Não queremos dizer com isto que tudo são rosas. Muitas ideias ficam na gaveta, pois passam por uma sequência de crivos, antes de serem definitivamente aprovadas. Portanto, o mercado da criatividade é extremamente exigente, pois não se está a falar de criatividade-pela-criatividade, mas como algo pragmático que se aplica às necessidades reais de um cliente concreto.

Route Lab Sardinha

Essa é uma das razões que levam a Sardinha a ter aberto uma loja no renovado Mercado do Bom Sucesso: a simpática lojinha de sardinhas gourmet coleccionáveis – onde também se pode comprar merchandise da marca, como t-shirts semelhantes à que Ricardo envergava na conferência – pretende ser uma espécie de mostruário do potencial da agência de comunicação e laboratório de experiências da mesma e, ainda que até funcione pontualmente como local de reunião, pretende ser um conceito paralelo.

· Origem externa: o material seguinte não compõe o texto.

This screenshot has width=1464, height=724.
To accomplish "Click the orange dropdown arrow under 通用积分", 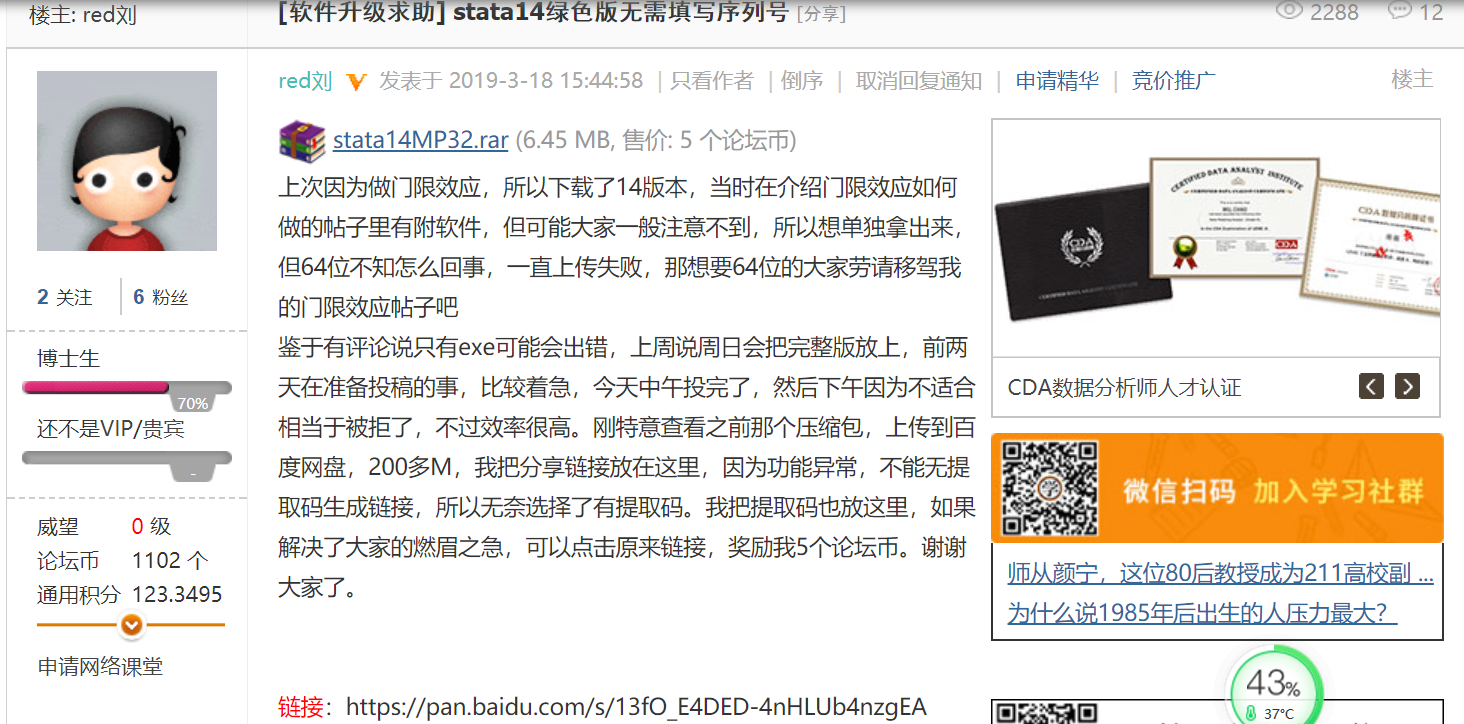I will coord(131,625).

Ricardo não se imiscuiu à auto-crítica: dando o exemplo da marca pessoal, ele mostrou-nos o quanto – em parte devido à falta de tempo, com a agência e a loja – o seu LinkedIn se encontra desactualizado, com uma foto a preto-e-branco, pouco apelativa.

Também nem sempre se consegue o que se quer, mas o mais importante é tirar o lado positivo de cada situação. E Ricardo, que tem uma formação que estava inicialmente voltada para a comunicação social, fala-nos de como o primeiro trabalho da Sardinha, que se traduziu num disco em vinil, com direito a gira-discos incluído e a participação de Fernando Alvim, que replicava a capa do “Please, Please me” dos Beatles. No registo, Alvim comparava a então desconhecida Sardinha aos fab four, eles próprios considerados um projecto sem qualquer futuro pelos primeiros A&R que os ouviram.

Campanha de auto-promoção da Sardinha baseada no disco "Please, please me" dos Beatles

A estratégia valeu-lhes pouco mais que um telefonema simpático, mas Ricardo não deixa de salientar o quanto ela foi importante para lançar uma marca num mercado extremamente volátil, populacionado e competitivo.

Sardinha Mercado do Bom Sucesso

A conferência seguinte foi dedicada ao curso de Comércio Internacional, com a presença de António Cunha, do Grupo Banco Popular, que nos demonstrou a importância dos bancos neste contexto.

António Cunha, do Banco Popular

No fim desta, fomos todos para o almoço, regressando às 14 horas para um entusiasmante workshop dedicado ao tema “Como fazer um pitch”.